Pixel coordinate grounding data
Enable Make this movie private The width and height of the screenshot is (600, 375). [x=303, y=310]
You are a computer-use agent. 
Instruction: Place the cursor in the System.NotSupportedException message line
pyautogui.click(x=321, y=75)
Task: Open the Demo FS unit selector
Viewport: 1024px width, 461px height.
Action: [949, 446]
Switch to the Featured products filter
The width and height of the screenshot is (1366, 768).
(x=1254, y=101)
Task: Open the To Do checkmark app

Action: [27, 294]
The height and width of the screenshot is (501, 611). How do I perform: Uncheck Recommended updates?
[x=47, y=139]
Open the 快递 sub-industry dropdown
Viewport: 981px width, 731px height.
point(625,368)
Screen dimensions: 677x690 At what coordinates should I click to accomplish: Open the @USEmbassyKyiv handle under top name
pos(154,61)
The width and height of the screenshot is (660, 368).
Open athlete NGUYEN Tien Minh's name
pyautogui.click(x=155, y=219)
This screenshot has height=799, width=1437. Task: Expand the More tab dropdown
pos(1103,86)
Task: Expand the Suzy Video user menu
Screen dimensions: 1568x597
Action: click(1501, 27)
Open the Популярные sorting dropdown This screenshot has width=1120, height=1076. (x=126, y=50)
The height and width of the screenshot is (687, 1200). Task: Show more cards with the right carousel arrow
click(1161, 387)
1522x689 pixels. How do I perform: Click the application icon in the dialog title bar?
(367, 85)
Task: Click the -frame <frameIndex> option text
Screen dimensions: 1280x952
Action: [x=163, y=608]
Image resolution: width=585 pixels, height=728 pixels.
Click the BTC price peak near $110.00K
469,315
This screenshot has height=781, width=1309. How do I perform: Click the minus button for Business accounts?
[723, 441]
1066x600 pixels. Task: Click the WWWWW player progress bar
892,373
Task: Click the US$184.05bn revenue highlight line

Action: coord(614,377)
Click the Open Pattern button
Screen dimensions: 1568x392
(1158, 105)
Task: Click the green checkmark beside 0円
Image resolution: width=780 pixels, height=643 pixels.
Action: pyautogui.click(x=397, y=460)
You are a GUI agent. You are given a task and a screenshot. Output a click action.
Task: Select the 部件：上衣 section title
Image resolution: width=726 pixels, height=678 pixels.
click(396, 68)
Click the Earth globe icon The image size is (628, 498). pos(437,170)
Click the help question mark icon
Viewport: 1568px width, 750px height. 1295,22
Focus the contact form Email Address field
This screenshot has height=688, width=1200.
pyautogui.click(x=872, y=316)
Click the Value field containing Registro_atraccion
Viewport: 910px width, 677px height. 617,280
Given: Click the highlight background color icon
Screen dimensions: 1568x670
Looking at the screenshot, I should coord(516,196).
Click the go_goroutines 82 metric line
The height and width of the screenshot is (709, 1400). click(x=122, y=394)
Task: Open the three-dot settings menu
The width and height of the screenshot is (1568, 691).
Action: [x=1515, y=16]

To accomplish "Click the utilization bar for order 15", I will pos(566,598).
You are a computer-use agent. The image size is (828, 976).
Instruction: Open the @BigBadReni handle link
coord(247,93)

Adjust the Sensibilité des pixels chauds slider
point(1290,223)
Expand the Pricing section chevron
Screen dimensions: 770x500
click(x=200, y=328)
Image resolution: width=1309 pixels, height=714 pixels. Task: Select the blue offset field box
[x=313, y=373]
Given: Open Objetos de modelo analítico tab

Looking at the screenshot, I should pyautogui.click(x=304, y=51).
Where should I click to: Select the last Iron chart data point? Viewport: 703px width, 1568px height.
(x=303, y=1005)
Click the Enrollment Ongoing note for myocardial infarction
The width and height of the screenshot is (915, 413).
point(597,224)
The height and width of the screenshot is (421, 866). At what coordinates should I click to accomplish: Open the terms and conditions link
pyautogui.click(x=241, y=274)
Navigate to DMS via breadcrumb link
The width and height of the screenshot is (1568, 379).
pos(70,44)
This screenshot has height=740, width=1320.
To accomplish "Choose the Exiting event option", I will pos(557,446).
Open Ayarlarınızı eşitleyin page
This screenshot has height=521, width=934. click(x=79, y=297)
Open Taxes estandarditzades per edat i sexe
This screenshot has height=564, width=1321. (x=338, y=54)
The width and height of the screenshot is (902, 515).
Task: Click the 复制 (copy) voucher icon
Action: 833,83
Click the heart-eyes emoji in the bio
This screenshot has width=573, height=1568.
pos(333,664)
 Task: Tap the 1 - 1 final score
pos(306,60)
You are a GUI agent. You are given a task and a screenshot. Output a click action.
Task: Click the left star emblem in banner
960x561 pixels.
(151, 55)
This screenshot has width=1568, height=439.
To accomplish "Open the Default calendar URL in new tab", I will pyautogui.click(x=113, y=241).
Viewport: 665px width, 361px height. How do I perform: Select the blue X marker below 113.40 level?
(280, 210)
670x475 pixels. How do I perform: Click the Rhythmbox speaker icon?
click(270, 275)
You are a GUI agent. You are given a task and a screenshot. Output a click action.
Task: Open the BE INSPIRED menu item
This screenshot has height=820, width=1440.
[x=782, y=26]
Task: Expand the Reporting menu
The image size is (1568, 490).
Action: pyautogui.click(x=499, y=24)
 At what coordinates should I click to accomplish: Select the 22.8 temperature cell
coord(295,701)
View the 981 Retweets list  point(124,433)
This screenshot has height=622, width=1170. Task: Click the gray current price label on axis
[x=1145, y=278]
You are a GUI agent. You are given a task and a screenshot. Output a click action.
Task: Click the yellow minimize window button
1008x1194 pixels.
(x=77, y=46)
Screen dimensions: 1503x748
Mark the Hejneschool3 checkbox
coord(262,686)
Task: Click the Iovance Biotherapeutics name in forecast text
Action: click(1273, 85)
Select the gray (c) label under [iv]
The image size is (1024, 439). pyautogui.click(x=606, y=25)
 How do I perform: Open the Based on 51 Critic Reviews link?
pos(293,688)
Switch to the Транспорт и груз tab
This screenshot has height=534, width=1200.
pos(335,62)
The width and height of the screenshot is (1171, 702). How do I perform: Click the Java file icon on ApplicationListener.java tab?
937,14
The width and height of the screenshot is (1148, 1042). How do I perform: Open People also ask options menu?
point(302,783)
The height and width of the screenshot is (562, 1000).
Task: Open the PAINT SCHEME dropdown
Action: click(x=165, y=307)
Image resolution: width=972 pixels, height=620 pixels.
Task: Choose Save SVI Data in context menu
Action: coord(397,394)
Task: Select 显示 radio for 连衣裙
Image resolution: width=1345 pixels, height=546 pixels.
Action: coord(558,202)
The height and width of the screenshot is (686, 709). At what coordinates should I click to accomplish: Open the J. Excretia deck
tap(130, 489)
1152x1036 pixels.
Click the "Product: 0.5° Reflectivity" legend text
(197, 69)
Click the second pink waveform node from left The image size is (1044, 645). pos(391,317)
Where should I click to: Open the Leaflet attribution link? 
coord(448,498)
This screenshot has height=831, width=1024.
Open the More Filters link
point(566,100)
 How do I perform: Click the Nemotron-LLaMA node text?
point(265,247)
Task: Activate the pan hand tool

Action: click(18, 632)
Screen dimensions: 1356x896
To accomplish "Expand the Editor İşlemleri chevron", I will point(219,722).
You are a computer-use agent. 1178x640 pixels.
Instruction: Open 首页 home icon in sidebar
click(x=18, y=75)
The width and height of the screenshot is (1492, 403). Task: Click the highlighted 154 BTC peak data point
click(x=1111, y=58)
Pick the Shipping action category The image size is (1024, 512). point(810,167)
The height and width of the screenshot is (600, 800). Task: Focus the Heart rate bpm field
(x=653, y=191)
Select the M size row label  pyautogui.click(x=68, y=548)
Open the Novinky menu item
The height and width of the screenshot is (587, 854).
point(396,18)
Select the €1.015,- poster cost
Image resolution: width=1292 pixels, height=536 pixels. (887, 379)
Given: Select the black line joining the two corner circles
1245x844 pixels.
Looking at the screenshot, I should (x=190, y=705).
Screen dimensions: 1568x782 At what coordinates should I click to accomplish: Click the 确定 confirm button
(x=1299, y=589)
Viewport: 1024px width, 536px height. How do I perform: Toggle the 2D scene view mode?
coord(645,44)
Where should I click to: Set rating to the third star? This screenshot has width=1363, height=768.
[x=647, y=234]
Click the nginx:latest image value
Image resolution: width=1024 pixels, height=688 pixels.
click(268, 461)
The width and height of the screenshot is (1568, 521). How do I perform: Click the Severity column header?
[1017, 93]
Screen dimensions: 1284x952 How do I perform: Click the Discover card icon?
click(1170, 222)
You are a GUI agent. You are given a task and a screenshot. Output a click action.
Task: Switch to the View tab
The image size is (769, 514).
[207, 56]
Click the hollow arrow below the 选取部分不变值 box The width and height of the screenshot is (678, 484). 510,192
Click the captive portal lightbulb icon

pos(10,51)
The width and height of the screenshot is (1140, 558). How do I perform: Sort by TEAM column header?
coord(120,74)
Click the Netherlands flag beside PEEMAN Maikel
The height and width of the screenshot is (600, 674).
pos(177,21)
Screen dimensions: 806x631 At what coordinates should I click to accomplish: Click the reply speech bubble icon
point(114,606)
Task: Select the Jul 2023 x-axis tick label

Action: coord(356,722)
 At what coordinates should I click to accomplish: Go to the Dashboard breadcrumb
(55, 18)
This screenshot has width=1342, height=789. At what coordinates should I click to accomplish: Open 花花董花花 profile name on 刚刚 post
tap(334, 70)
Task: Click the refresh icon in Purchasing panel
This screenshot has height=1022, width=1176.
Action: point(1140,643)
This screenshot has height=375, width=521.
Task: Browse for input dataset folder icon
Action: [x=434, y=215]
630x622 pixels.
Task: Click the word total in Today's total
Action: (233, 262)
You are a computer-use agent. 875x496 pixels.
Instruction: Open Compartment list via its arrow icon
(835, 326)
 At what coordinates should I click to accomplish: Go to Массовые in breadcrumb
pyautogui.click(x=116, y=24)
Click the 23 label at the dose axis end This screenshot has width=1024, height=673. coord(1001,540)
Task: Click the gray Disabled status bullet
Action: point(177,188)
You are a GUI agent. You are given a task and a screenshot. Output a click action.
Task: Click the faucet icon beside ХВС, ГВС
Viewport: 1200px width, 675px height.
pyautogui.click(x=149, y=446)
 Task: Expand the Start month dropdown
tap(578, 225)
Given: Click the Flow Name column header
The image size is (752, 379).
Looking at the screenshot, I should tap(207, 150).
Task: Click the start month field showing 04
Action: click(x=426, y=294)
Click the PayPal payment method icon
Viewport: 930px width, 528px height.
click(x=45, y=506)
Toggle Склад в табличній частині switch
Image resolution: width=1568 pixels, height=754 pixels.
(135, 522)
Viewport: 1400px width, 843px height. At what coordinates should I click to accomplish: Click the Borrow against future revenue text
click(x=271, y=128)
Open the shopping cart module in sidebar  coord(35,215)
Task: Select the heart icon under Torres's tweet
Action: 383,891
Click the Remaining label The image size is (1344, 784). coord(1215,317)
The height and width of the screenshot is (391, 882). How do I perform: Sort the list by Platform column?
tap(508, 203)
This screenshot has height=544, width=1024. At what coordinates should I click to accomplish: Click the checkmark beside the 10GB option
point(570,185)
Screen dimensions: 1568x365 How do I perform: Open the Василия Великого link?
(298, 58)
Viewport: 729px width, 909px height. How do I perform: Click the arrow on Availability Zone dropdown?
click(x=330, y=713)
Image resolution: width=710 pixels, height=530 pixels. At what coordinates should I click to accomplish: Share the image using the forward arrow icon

_WHAT THE TASK ASKS_
Show the lines above with "left".

_SOLUTION FOR THIS PROBLEM_
Task: Click the left star emblem in banner
Click the second pink waveform node from left The image size is (1044, 645). pos(391,317)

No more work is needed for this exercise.